Leading producing theatres in London have reduced their average carbon footprint by 43% in the last five years, a report has revealed.
The London Theatre Consortium report outlines the results of a decade-long programme to reduce carbon emissions.
The consortium is a collaboration between 14 producing theatres in the capital, including the Almeida, Lyric Hammersmith, Royal Court, Young Vic, Bush, Unicorn, Yard theatres, and green arts charity Julie’s Bicycle.
Other venues include Battersea Arts Centre, the Kiln, Theatre Royal Stratford East, Donmar Warehouse, the Gate, Hampstead Theatre and Soho Theatre.
Key findings from the Creative Green strategic report for 2018/19 include:
• Theatres in the consortium reduced their carbon footprint by 11% in the last year
• Overall energy use has decreased by a third since 2010
• Eight LTC theatres procure 100% renewable electricity
• More than half of LTC theatres have programmed or curated work with environmental themes this year
The report adds that the LTC is developing a new set of aims to work towards for 2025, which includes exploring the potential to achieve net-zero carbon emissions across the group. This follows news that the Royal Court has committed to achieving net-zero carbon emissions over the course of the next year.

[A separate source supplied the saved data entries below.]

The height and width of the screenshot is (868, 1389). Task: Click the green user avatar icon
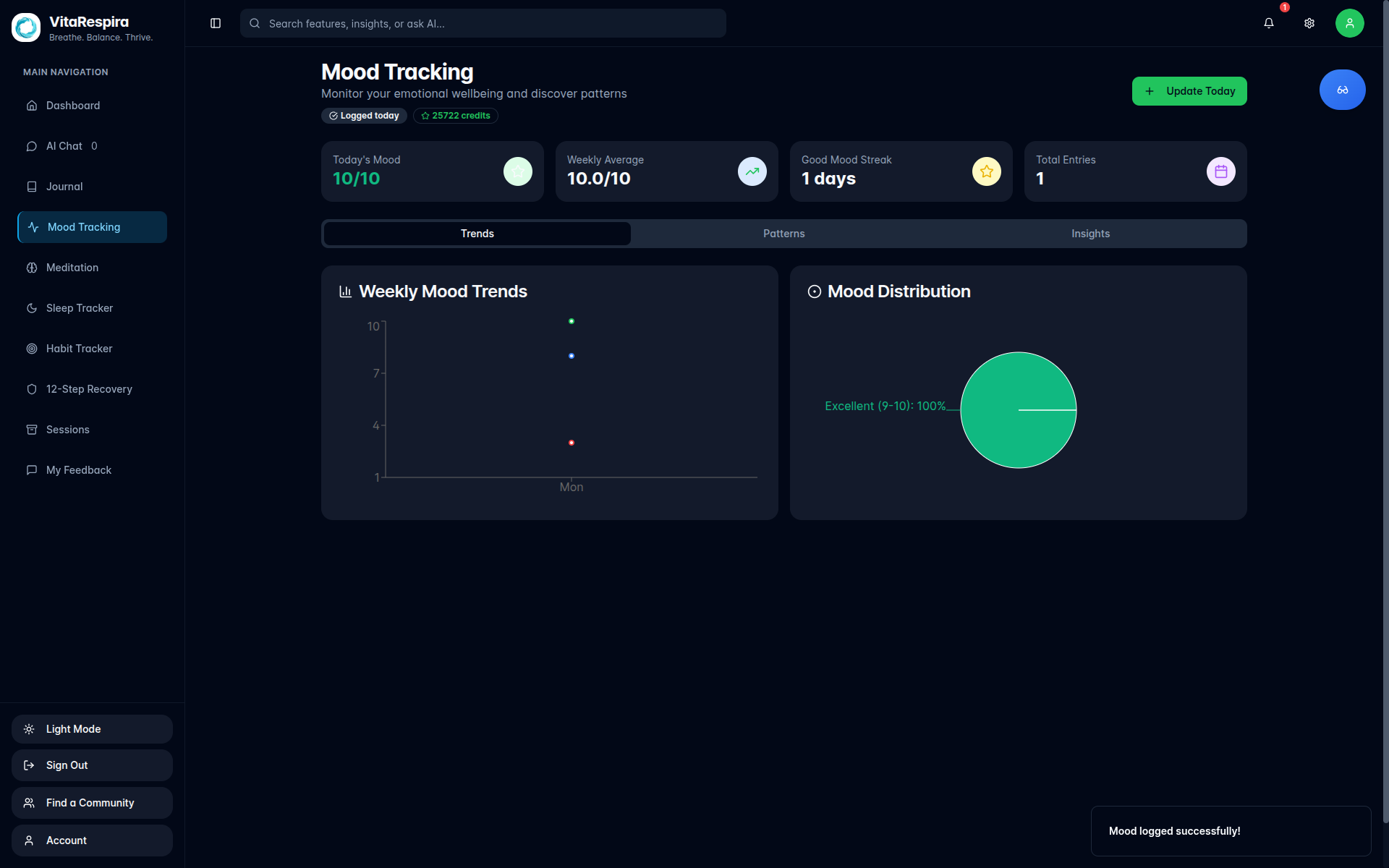click(1349, 23)
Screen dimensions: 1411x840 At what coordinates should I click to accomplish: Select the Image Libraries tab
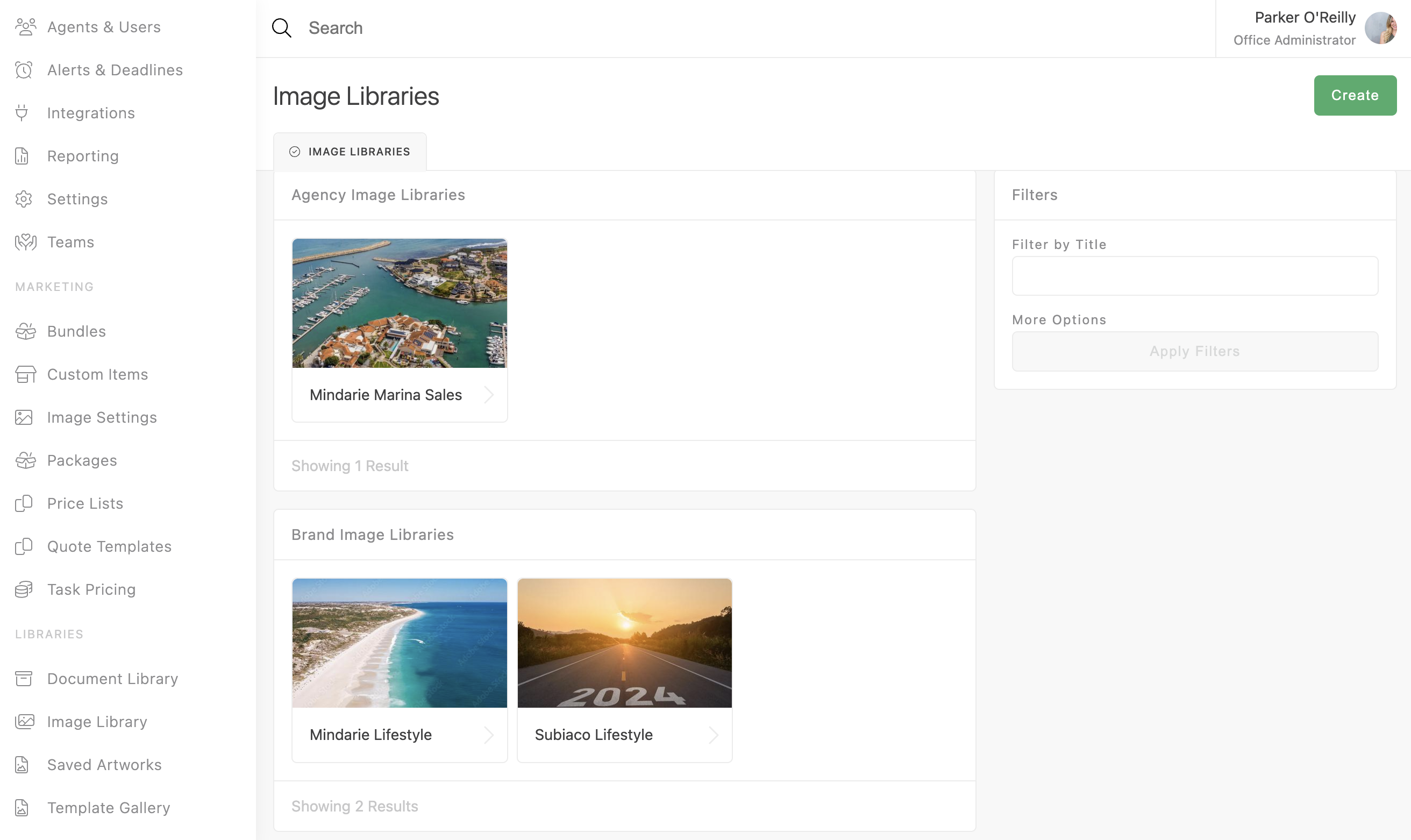pos(350,152)
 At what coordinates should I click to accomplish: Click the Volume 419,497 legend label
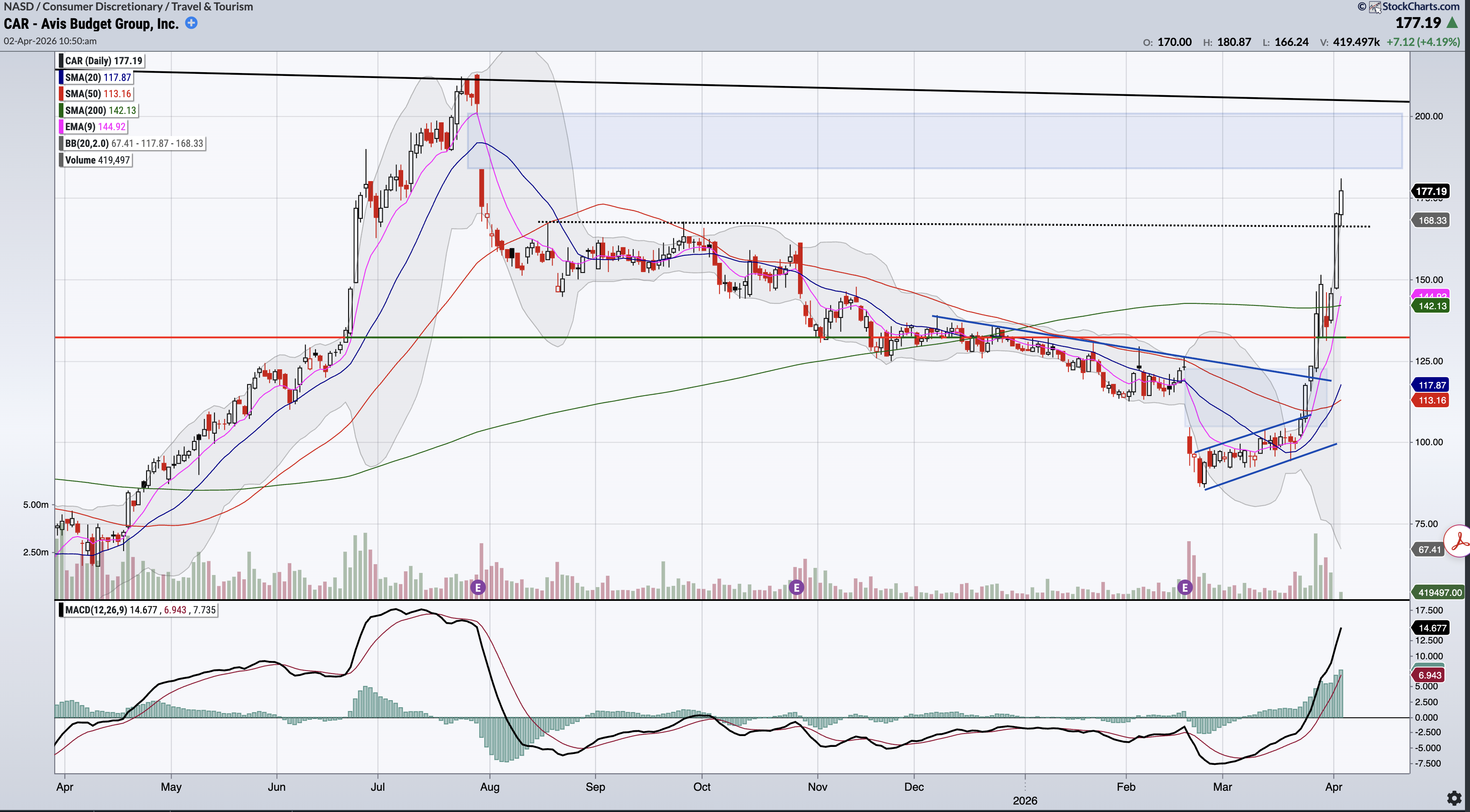[98, 160]
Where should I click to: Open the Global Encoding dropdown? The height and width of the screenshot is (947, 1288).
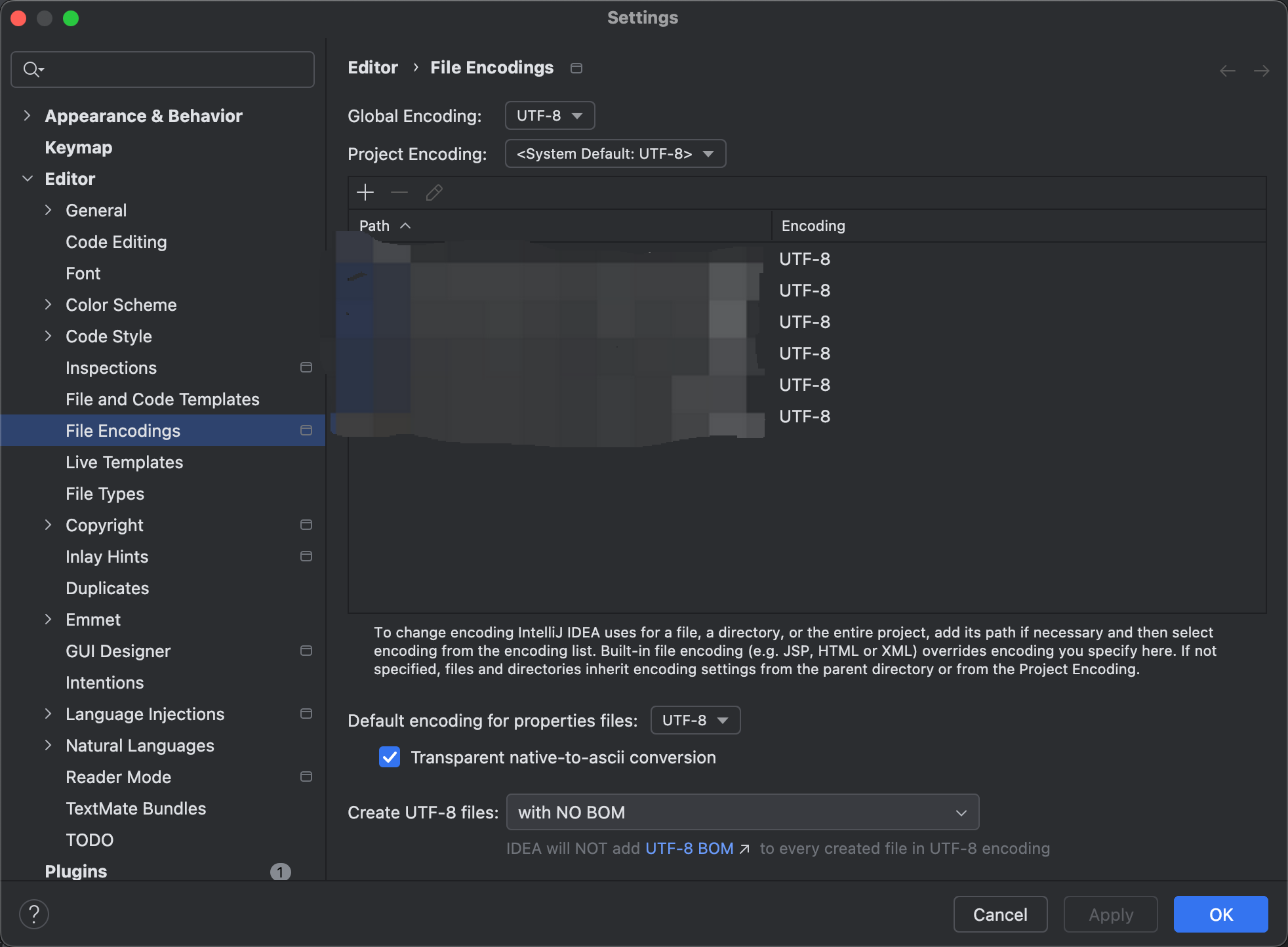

Sian Alexander, executive director of the Lyric Hammersmith Theatre and LTC vice chair, said: “As awareness of the climate emergency grows it has never been more important for us as cultural leaders to work together to tackle climate warming.
“We are thrilled at the significant progress that we have made to reduce our environmental impacts through our partnership work over the past decade and the learning we have been able to share.”
Director of Julie’s Bicycle, Alison Tickell, said: “Combining creative flair with operational rigour, the 14 theatres that make up the London Theatre Consortium are demonstrating how to respond to the climate emergency.
“Over many years, the consistent leadership, collaboration and integrity of the London Theatre Consortium to meet the climate challenge head-on has hugely enriched the arts and cultural sector.”